The seven hills of Edinburgh, dotted around the town – I thought, it was a good idea to climb them all this summer, since we most likely won’t go away.

It would be rather ambitious to do them all in one go (though there was a Seven Hills of Edinburgh running race a couple of years ago …), but we could do three or four in one day. Or not?

We have been to four of them before, but usually just one per tour. So I sat down to roughly plan out a route and off we were this morning at half past nine. Castle Rock came first, and we reached the Castle Esplanade just past ten. From there straight on to Calton Hill, only half an hour later.

The next part took us a bit longer.

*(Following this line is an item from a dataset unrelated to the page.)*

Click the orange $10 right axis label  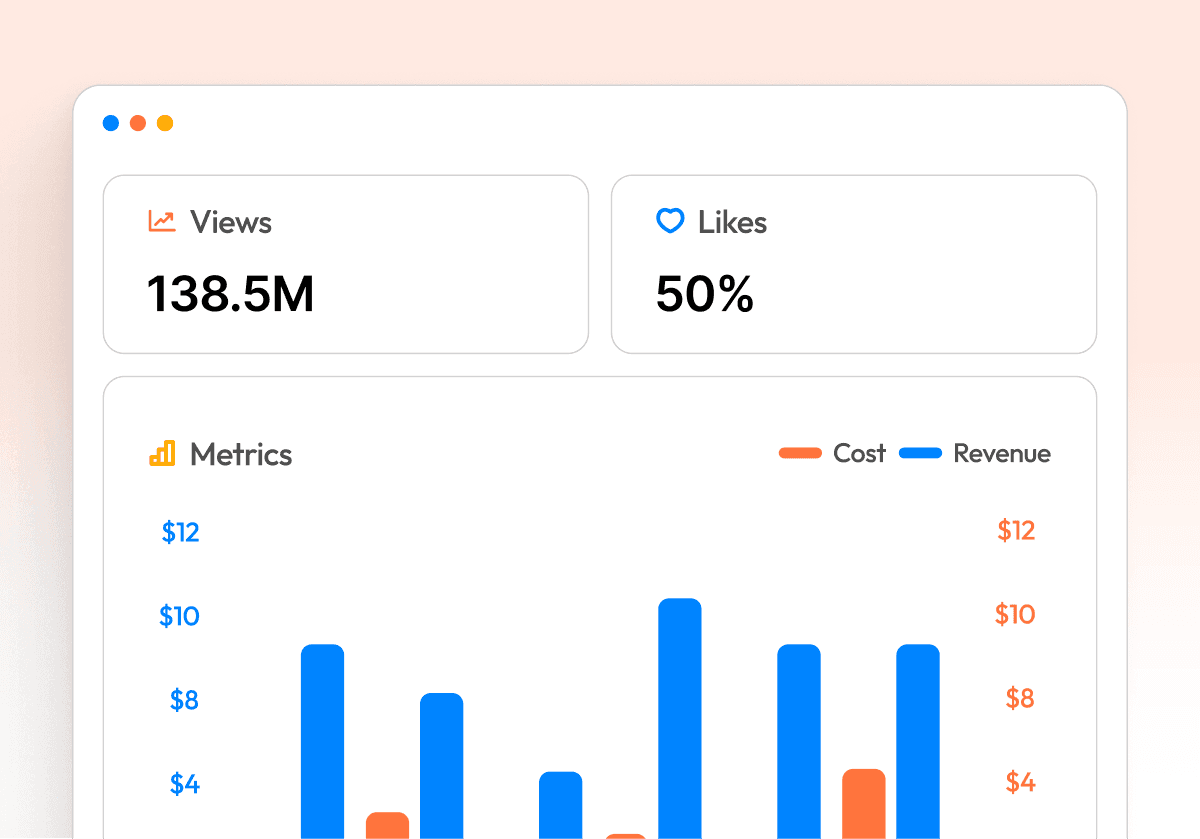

We crossed the New Town, passed by Dean Village, stopped for a photo at the Landform in the garden of the Gallery of Modern Art, and kept walking out to and up Corstorphine Hill. But we found lots of wild raspberries in the park, and both my boys were on wild swings. Around half past one a big hunger in our tummy let us head down from the hilltop to Saughton Park and the newly opened Garden Bistro in the Rose Gardens. Oh, the steak burger with chips tasted so so good! And it gave is enough energy to tackle hill number four as well: Craiglockhart Hill. We got there at around half past four, and made it finally back home by six.

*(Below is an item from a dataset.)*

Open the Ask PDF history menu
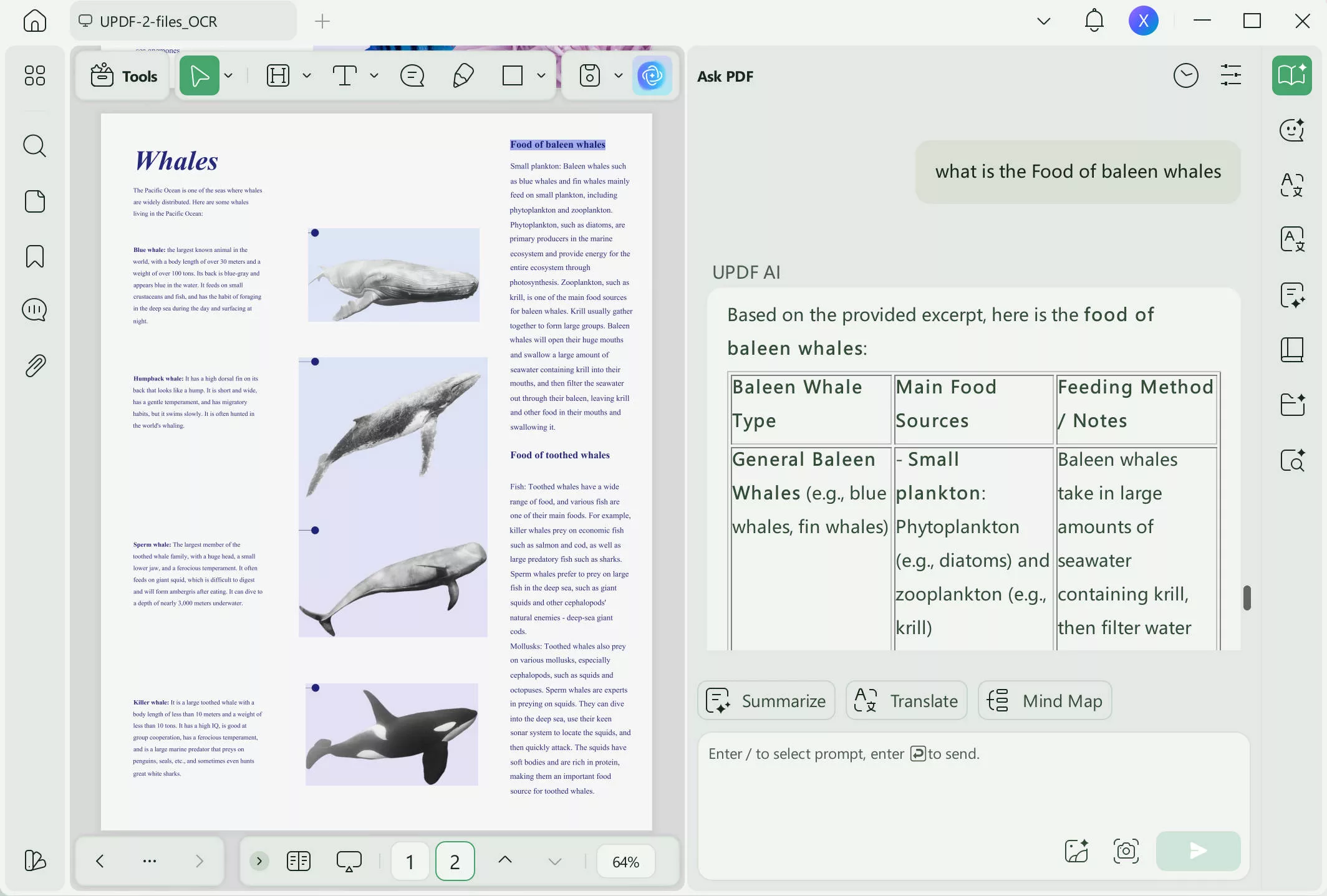The image size is (1327, 896). click(x=1185, y=75)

Both Corstorphine Hill and the east part of Craiglockhart Hill were new to us. Lovely places and certainly worth going back another time.

All in all 23.5km. Four out of seven hills. Five and a half hours of walking time. Great day out! But tomorrow we will be very lazy. It’s supposed to rain, never mind.

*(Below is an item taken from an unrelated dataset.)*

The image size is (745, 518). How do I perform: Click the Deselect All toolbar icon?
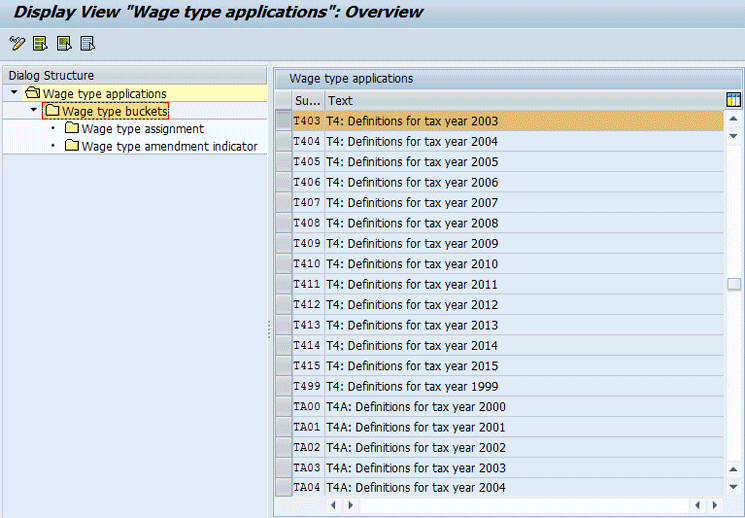88,43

Coronavirus staycation! Happy Holidays.

Mid July – Holiday Time

Usually over the first two weeks of July we go on holidays. And my Facebook memory reminded me of our trips – to the Outer Hebrides last year, Mittenwald the year before, Wales & Northumberland three years ago, and so on.
But this year nothing is as usual!
My boy was supposed to go on a one week Scouts trip of a lifetime, to the original Scouts camp in Kandersteg, Switzerland. That would have been last week, and obviously didn’t happen.
We had then planned to cycle the Caledonian Way, from Campbeltown on Kintyre to Inverness, which due to the current situation – of only this week’s eased travel ban – is impossible with restricted campsites, ferries routes cancelled and public facilities like shops, restaurants and toilets not open as usual.
I tried my best to find an alternative route, but after several days of checking campsites, calculating distances, re-arranging routes, etc. nothing really worked out, and I finally gave up this afternoon: we are going to stay at home.
My man will finish up a couple of things at work tomorrow, and then takes off the coming two weeks. We will do some hiking tours as well as some cycling tours from our doorstep, maybe with a wild camping night away.

Covid holidays. I will keep you posted.